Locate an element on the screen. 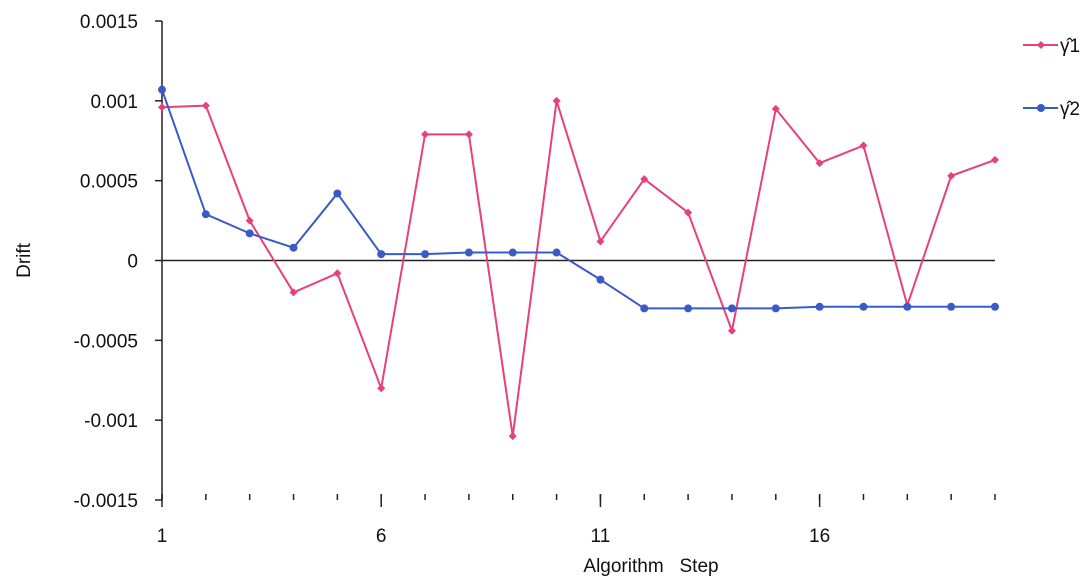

_ _ _

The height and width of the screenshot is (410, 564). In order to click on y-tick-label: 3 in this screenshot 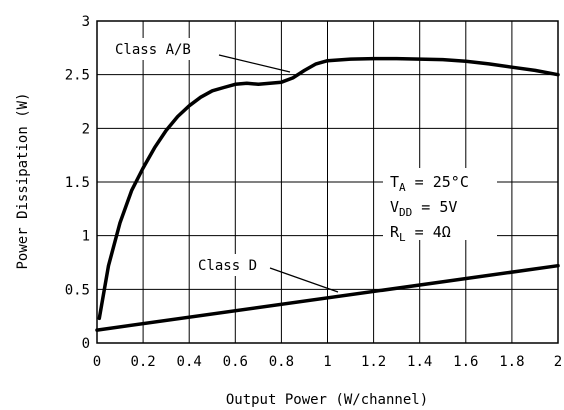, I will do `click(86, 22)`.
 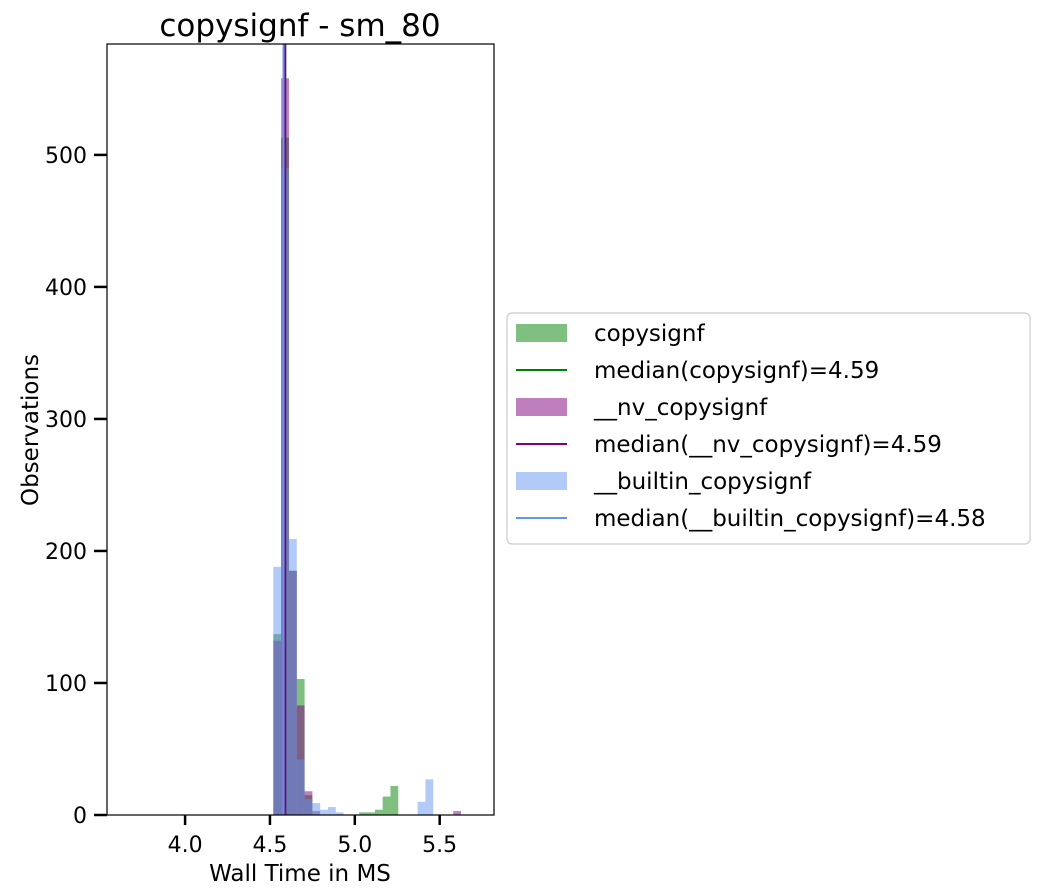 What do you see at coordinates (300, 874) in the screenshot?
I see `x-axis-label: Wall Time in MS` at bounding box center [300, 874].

_ _ _

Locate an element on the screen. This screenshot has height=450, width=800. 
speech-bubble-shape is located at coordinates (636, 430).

_ _ _

> [HOW TO COMPLETE THIS TASK]: Can you lay out the records in the part that opens with the line containing "Locate an element on the screen. This" and closes with the line containing "speech-bubble-shape is located" as a two-column CSV with the headers input and output? Give one row per record, with each value in a single quoted field and line breaks turned into spaces.

> [RESPONSE]:
input,output
"Locate an element on the screen. This screenshot has height=450, width=800.","speech-bubble-shape is located at coordinates (636, 430)."